Unlike some Japanese brands, like Lexus, Mazda has a subtle approach to exterior design.
There are no ornate grilles or lashing of faux-chrome. Proportion is an important principle of adherence for Mazda. And it shows with the CX-5, which is an elegantly styled mid-sized SUV, in a market with some rather untastefully overdesigned rivals.
A diesel from the Wankel people
Mazda’s premium offering in the CX-5 range is the DE Akera specification.
It is powered by a diesel engine, which is notable. Mazda has an adventurous sense of experimentation with engines.
Some of the brand’s most celebrated cars have featured the Wankel rotary engine design, Mazda being the only automotive company where engineers have tried to sustain the rotary idea.
CX-5 DE Akera powertrain is very smooth
Diesels have never featured much as part of Mazda’s passenger car powertrain portfolio.

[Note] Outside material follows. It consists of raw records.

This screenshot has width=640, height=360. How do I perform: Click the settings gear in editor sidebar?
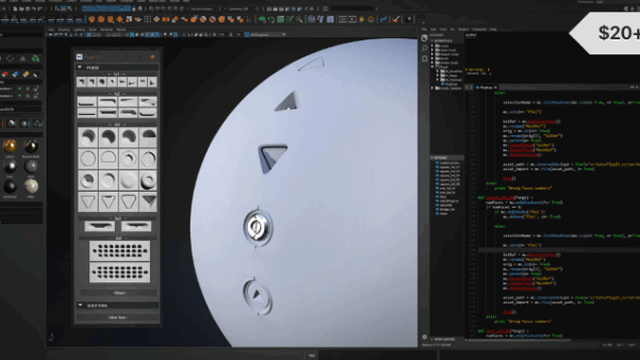tap(424, 337)
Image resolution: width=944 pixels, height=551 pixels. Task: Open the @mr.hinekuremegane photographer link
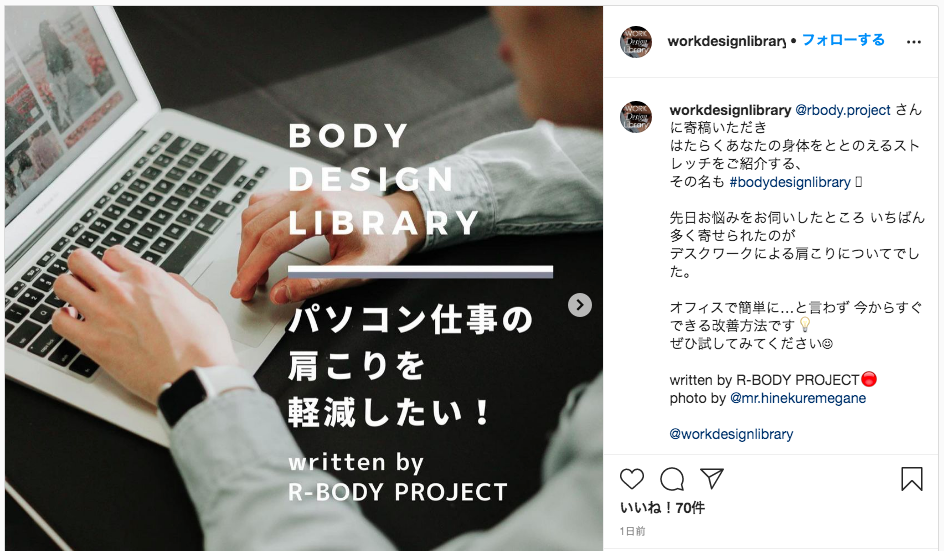[x=798, y=398]
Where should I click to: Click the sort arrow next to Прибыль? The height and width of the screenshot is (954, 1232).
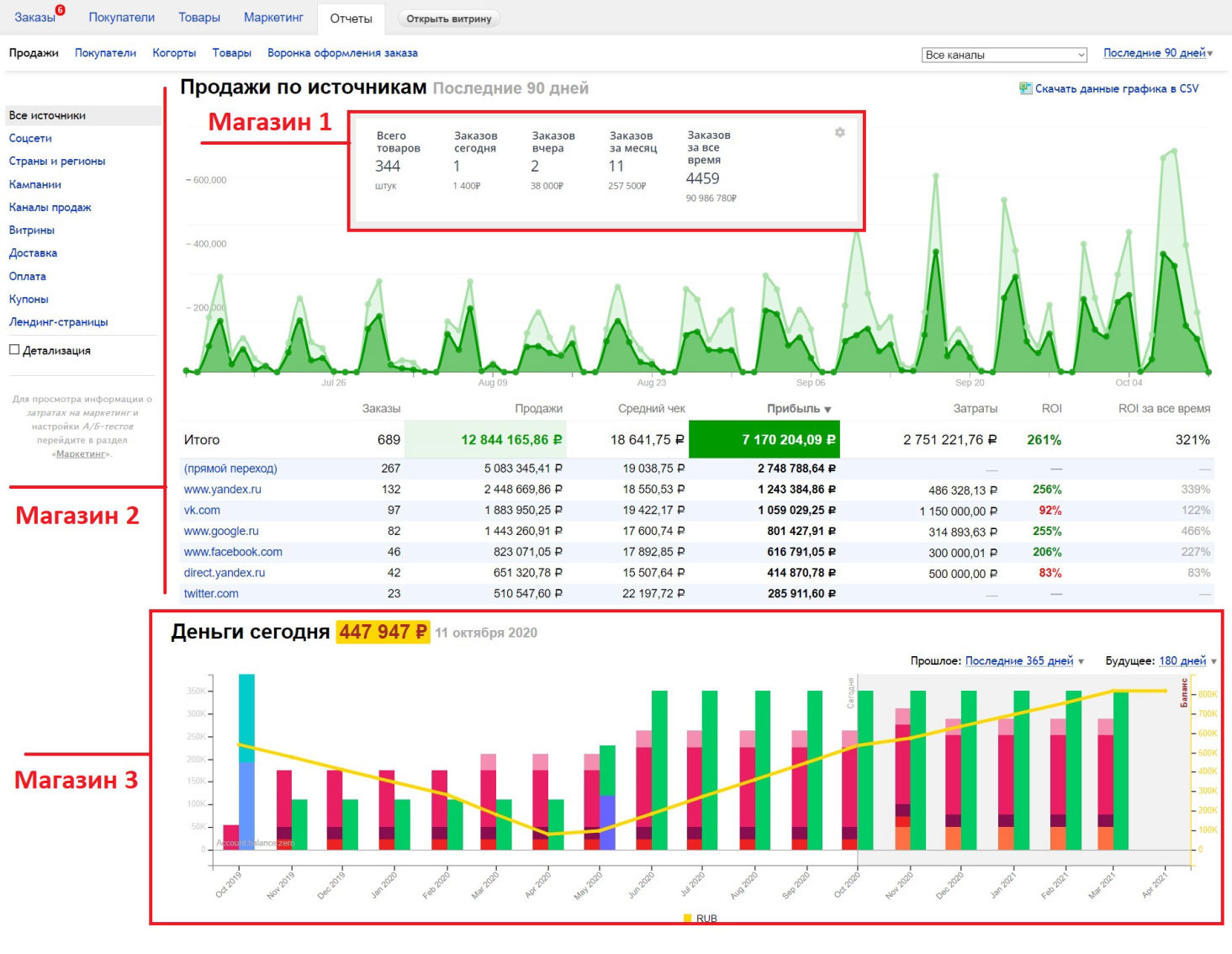pos(828,410)
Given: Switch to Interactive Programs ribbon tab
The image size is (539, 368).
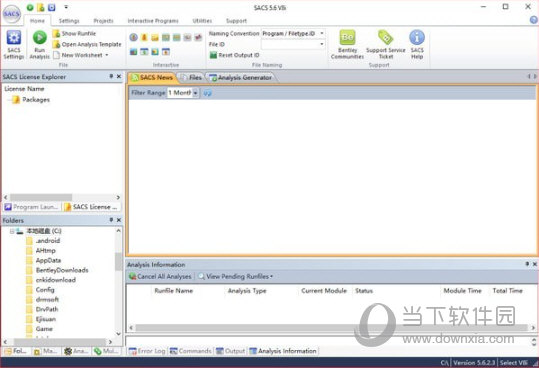Looking at the screenshot, I should 153,21.
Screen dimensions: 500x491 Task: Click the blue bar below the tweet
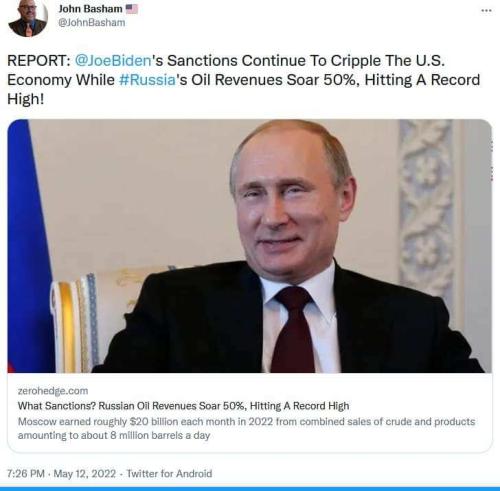click(x=250, y=489)
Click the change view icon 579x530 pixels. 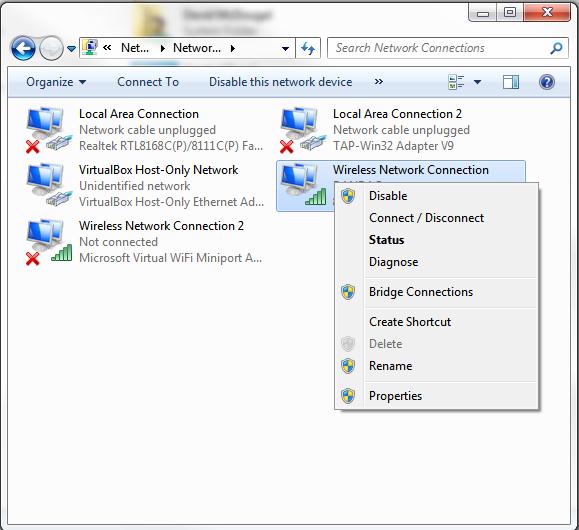(x=456, y=82)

That changed a few years ago, and the 2.2-litre four-cylinder turbodiesel mounted above the CX-5 DE Akera’s front axle, is a terrific engine. It produces 140kW and 450Nm of torque, but those numbers don’t convey the harmonization between this diesel’s engines throttle calibration and the six-speed automatic transmission.
Mazda’s engineers have worked diligently to reduce mechanical vibration, and the CX-5 DE Akera’e engine has an extremely low acoustic resonance its cabin.
Instead of attempting to extract too much power from the engine, Mazda prioritized smoothness and consistent throttle responses. This leverages the abundance of torque inherent with turbodiesel engine designs.
Big wheels with sensible tyres
Our CX-5 test unit rolled optional 19-inch wheels with 225/55 profile tyres. These wheels look great, complementing the CX-5’s silhouette, but Mazda’s product planners have also selected the tyre size cleverly.
With those 55-profile tyre sidewalls, there is much better bump absorption than a 45- or 50 aspect ratio tyre, often fitted to 19-inch wheels on locally marketed SUVs.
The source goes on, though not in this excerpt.